I found out a few weeks ago that one of my dearest childhood friends had taken his own life. I have thought about him constantly for the past few weeks and just wanted to say a few words about him. Marshall was a beautiful person with so much to offer life. He was so smart and such a good friend. He was called to bare more trials in his life than almost anyone I have ever met. Watching Marshall deal with these things forever changed my life. I think my ability for compassion and to truly love others came from him. I don't think I am a judgemental person, you can come as you are when you're with me. I learned this from him...he was always different then everyone else. I remember getting in fights in Jr. High defending him from those who didn't understand. I could say so much about him, but most importantly just that I love him.

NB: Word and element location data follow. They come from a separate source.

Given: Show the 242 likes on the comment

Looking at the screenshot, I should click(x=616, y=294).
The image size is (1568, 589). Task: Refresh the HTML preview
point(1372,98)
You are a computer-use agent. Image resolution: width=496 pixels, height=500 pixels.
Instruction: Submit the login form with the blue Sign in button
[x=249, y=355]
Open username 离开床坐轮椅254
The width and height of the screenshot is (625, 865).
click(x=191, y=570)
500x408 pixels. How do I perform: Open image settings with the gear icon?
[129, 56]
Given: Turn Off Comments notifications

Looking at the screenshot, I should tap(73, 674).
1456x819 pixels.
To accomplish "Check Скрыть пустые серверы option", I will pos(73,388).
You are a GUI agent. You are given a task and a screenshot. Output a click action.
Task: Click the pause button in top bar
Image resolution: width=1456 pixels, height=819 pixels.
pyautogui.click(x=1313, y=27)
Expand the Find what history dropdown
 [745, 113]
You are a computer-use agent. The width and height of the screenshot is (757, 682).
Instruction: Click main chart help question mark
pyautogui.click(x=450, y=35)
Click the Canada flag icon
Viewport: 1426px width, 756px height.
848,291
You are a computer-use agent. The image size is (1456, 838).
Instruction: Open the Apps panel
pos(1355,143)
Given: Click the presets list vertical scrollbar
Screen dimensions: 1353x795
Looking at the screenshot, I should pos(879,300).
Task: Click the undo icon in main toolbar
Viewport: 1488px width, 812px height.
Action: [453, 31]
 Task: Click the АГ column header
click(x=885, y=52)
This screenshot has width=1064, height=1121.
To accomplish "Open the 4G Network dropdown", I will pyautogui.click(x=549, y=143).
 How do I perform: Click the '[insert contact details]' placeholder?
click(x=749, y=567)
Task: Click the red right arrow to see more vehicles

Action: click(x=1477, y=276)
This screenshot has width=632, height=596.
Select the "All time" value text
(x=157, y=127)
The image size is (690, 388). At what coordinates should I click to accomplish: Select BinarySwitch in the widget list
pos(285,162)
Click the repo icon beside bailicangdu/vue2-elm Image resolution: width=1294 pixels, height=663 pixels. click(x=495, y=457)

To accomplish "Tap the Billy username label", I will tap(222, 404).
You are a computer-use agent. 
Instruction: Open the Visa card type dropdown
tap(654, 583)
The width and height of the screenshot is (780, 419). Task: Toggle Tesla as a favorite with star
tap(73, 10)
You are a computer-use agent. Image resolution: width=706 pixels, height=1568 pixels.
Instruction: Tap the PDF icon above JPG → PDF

In thinking about his death I feel peace. I know he is in a better place, with a much better perspective on his life and his relationship with the Savior. I know he can now know how much he was loved in this life. I know that his soul is precious in the sight of our Heavenly Father and that he was received with open arms. I wish him well in his spirits journey and pray that he will find the understanding he searched for in this life but could not find.
I love you Marshall and will never forget you.
2 comments:
That is really sad news. You were always a good friend to Marshall. It is so hard when someone has trouble seeing in themselves what others see. I never knew him very well but I am sad for his loss. Sending a big hug to you because I know you really valued his friendship.
Hey Kels. I heard about Marshall a while ago, but I just read what you wrote. He was a great kid. I have a lot of memories from hanging out at his house that I know I'll never forget. It was good to get your note too. I'm glad to hear life has been treating you well. Have fun in Mexico.